SUMMARY / RELATED TOPICS

Racism

Racism is the belief that groups of humans possess different behavioral traits corresponding to physical appearance, can be divided based on the superiority of one race over another. It may mean prejudice, discrimination, or antagonism directed against other people because they are of a different race or ethnicity. Modern variants of racism are based in social perceptions of biological differences between peoples; these views can take the form of social actions, practices or beliefs, or political systems in which different races are ranked as inherently superior or inferior to each other, based on presumed shared inheritable traits, abilities, or qualities. In terms of political systems that support the expression of prejudice or aversion in discriminatory practices or laws, racist ideology may include associated social aspects such as nativism, otherness, hierarchical ranking, supremacism. While the concepts of race and ethnicity are considered to be separate in contemporary social science, the two terms have a long history of equivalence in popular usage and older social science literature.

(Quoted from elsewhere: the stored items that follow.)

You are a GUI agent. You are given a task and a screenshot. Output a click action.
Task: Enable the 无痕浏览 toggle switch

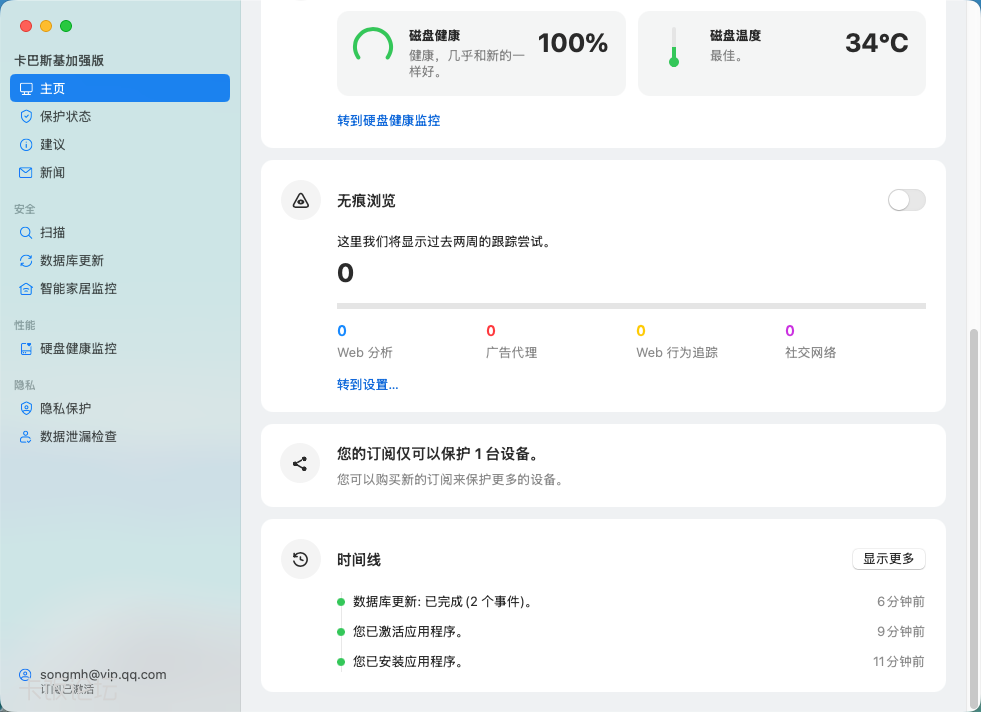tap(906, 200)
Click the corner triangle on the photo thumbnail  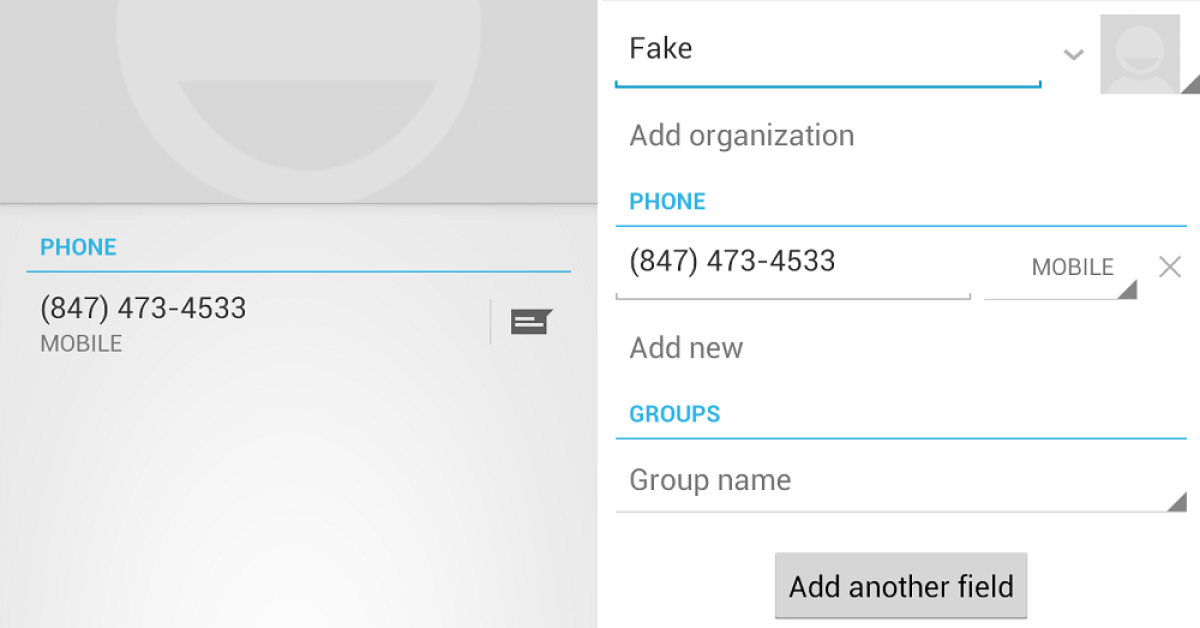[1189, 86]
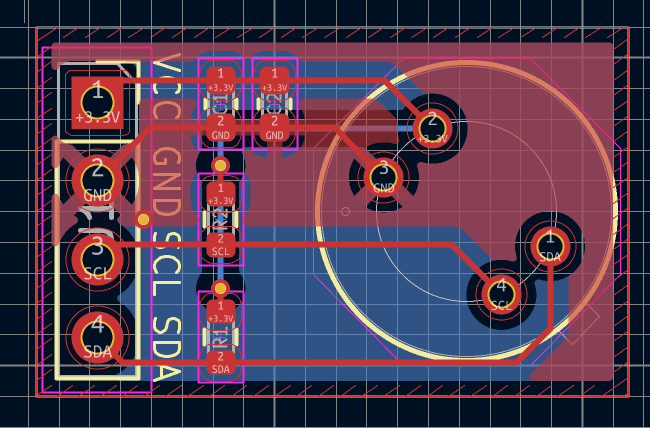Screen dimensions: 650x428
Task: Click SMD pad 2 labeled SDA
Action: [x=221, y=363]
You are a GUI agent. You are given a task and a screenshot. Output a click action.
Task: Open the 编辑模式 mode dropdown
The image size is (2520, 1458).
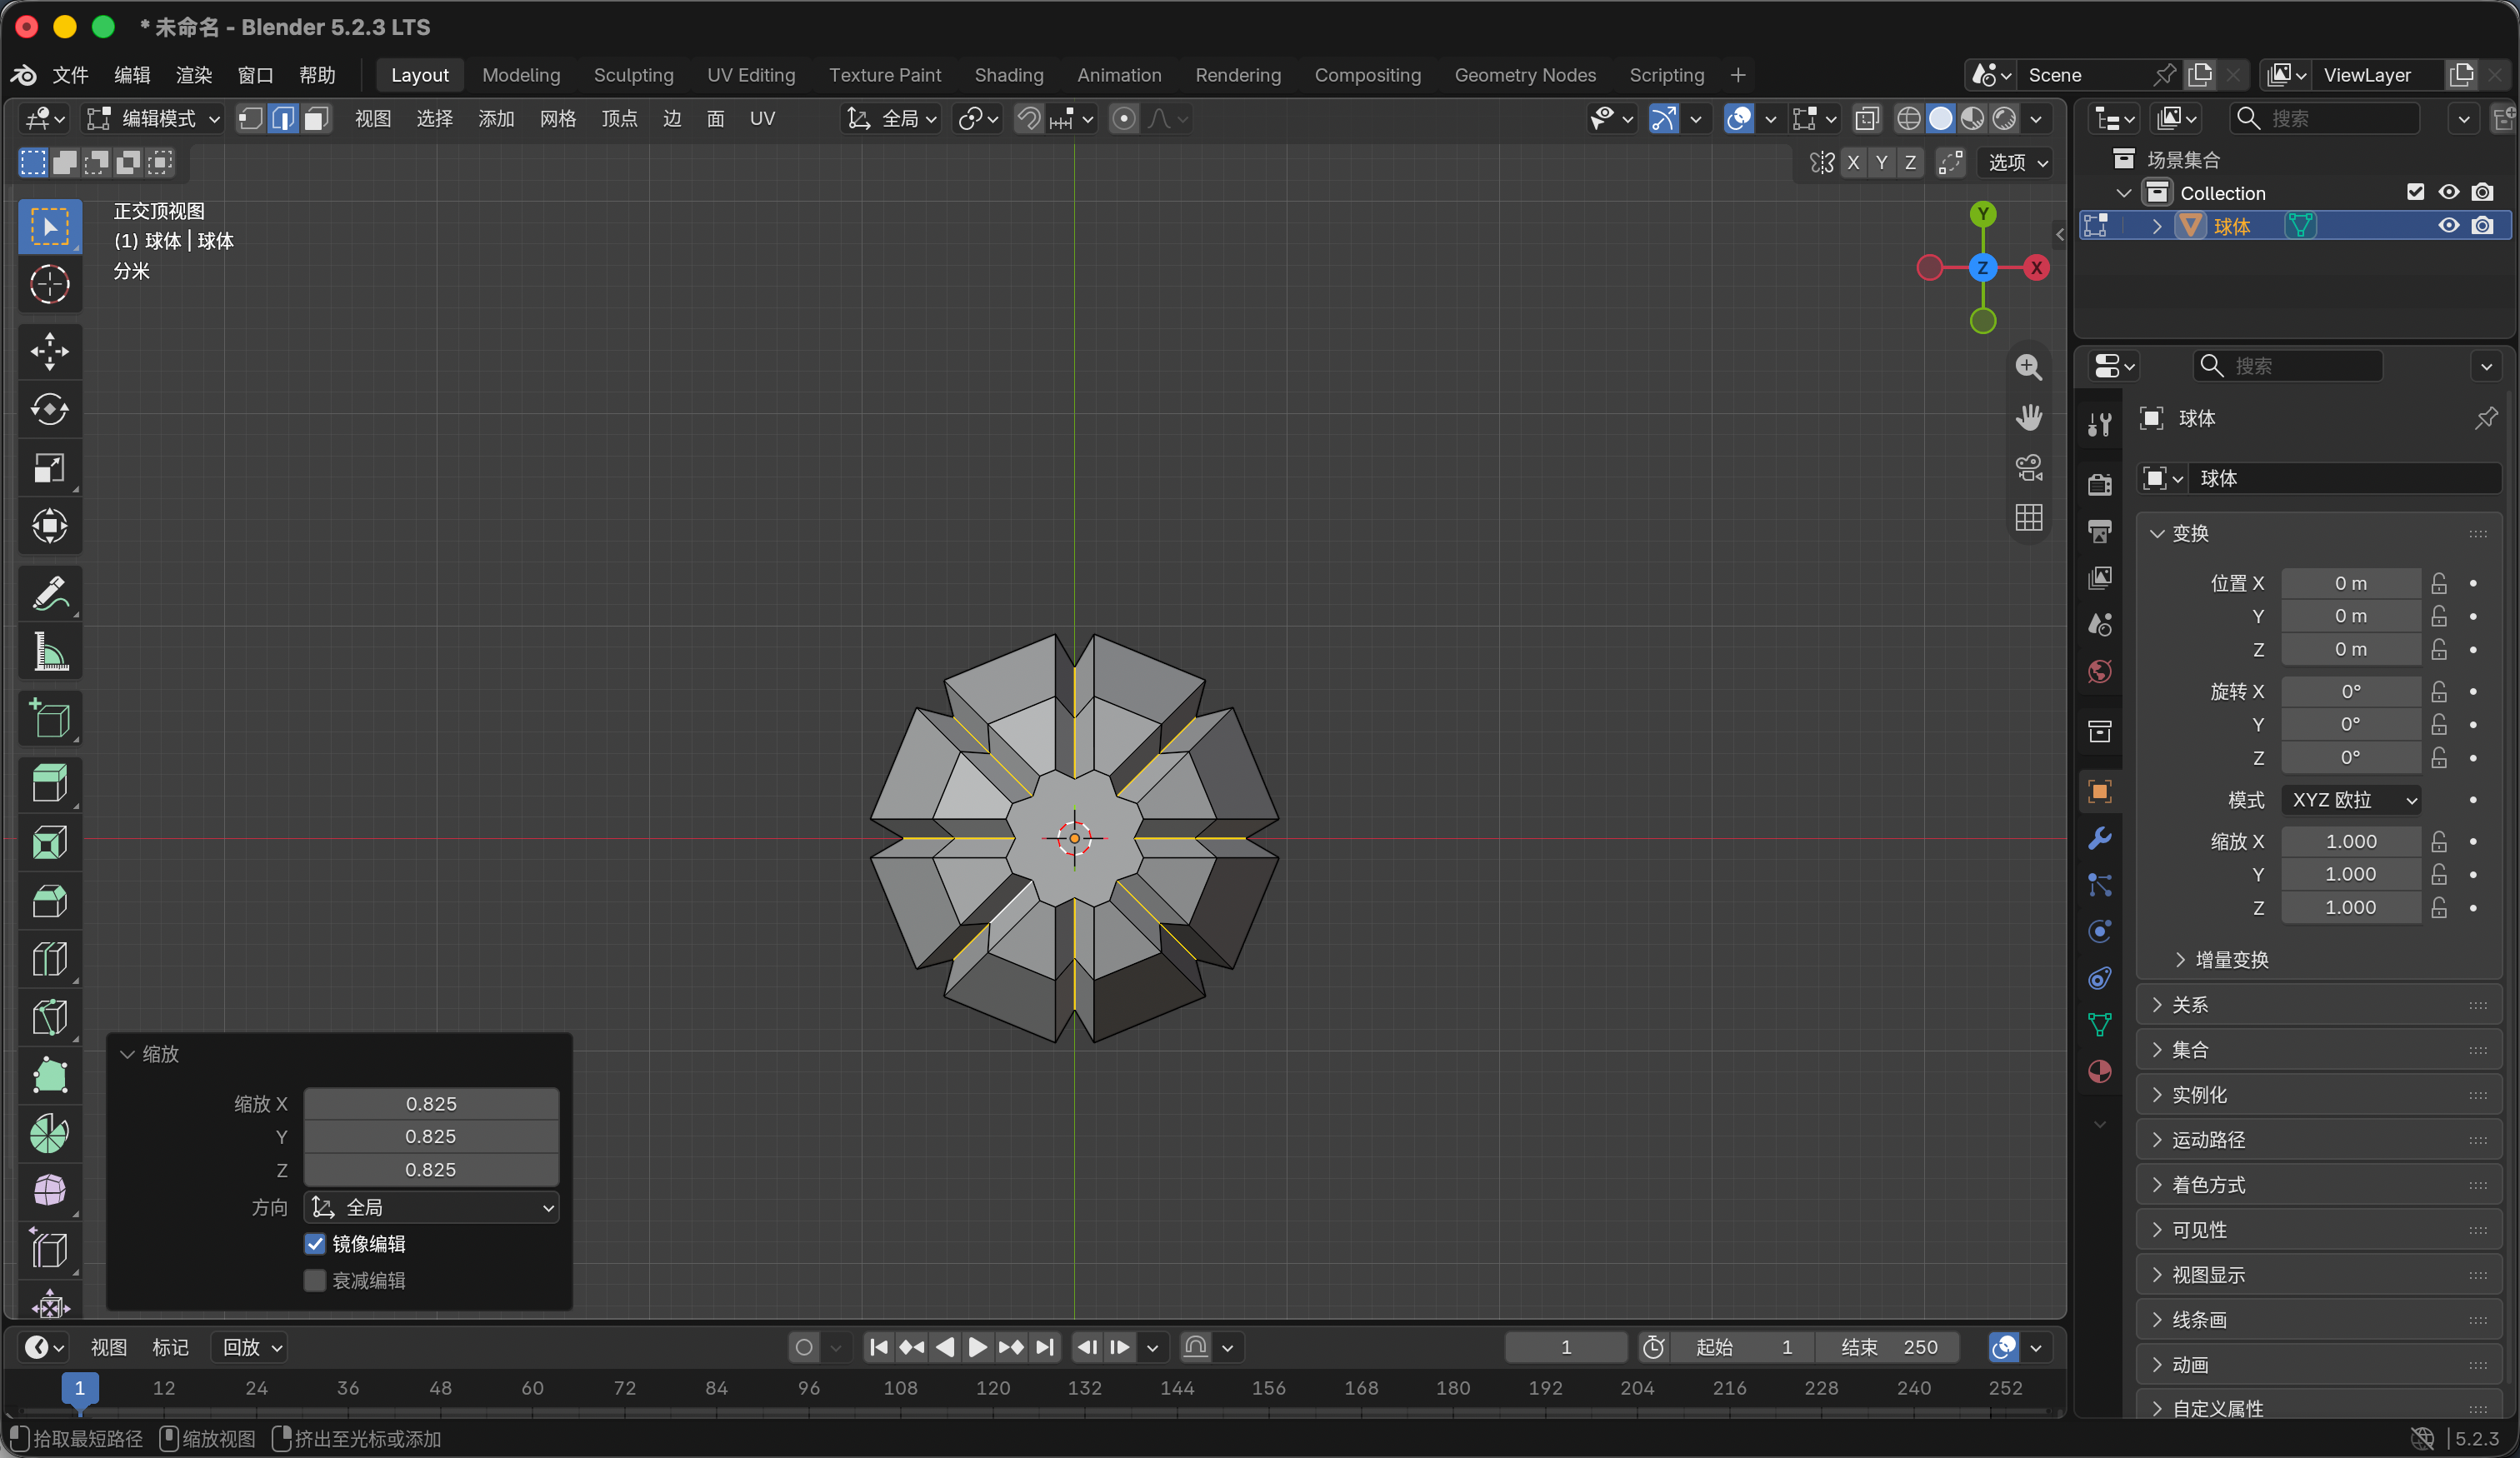coord(153,119)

"Ethnicity" is used in a sense close to one traditionally attributed to "race": the division of human groups based on qualities assumed to be essential or innate to the group. Therefore and racial discrimination are used to describe discrimination on an ethnic or cultural basis, independent of whether these differences are described as racial. According to a United Nations convention on racial discrimination, there is no distinction between the terms "racial" and "ethnic" discrimination; the UN Convention further concludes that superiority based on racial differentiation is scientifically false, morally condemnable unjust and dangerous. The Convention declared that there is no justification for racial discrimination, anywhere, in theory or in practice. Racism is a modern concept, arising in the European age of imperialism, the subsequent growth of capitalism, the Atlantic slave trade, of which it was a major driving force, it was a major force behind racial segregation in the United States in the nineteenth and early twentieth centuries and South Africa under apartheid.

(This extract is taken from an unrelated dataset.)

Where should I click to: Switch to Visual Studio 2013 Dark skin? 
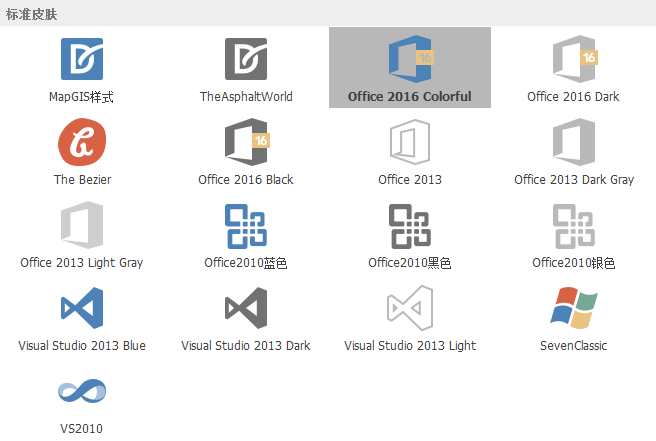tap(245, 308)
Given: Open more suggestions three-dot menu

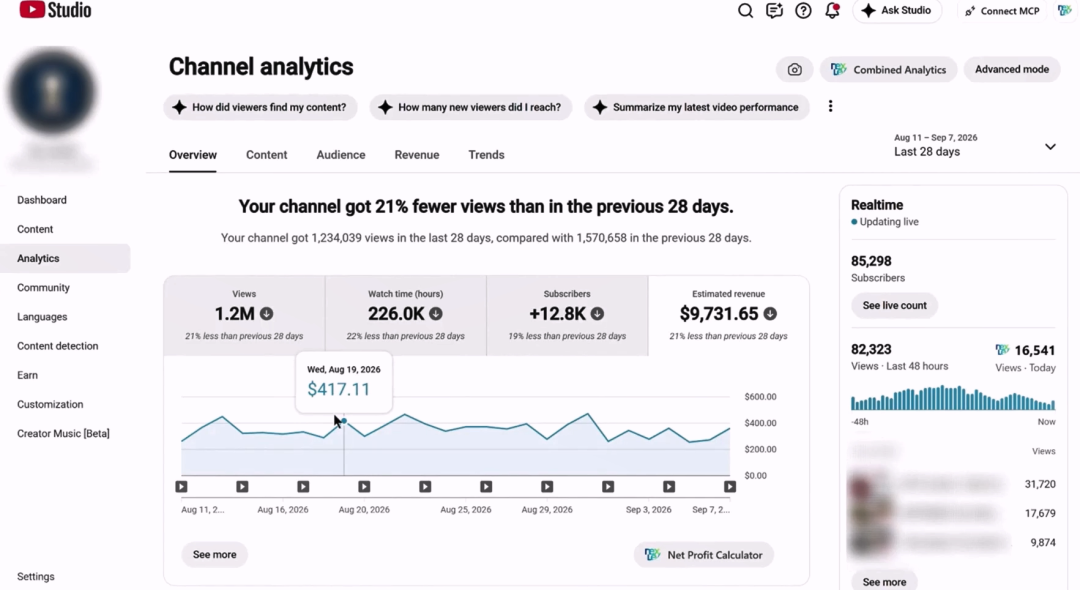Looking at the screenshot, I should pos(830,106).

Racism has played a role in genocides such as the Holocaust, the Armenian genocide, colonial projects like the European colonization of the Americas and Asia. Indigenous peoples have been—and are—often subject to racist attitudes. In the 19th century, many scientists subscribed to the belief that the human population can be divided into races; the term racism is a noun describing the state of being racist, i.e. subscribing to the belief that the human population can or should be classified into races with differential abilities and dispositions, which in turn may motivate a political ideology in which rights and privileges are differentially distributed based on racial categories. The origin of the root word "race" is not clear. Linguists agree that it came to the English language from Middle French, but there is no such agreement on how it came into Latin-based languages. A recent proposal is that it derives from the Arabic ra's, which means "head, origin" or the Hebrew rosh, which has a similar meaning.

Early race theorists held the view that some races were inferior to others and they believed that the differential treatment of races was justified. These early theories guided pseudo-scientific research assumptions. Today, most biologists and sociologists reject a taxonomy of races in favor of more specific and/or empirically verifiable criteria, such as geography, ethnicity, or a history of endogamy. To date, there is little evidence in human genome research which indicates that race can be defined in such a way as to be useful in determining a genetic classification of humans. An entry in the Oxford English Dictionary defines racialism as "n earlier term than racism, but now superseded by it", cites the term "racialism" in a 1902 quote; the revised Oxford English Dictionary cites the shortened term "racism" in a quote from the following year, 1903. It was first defined by the Oxford English Dictionary as "he theory that distinctive human characteristics and abilities are determined by race".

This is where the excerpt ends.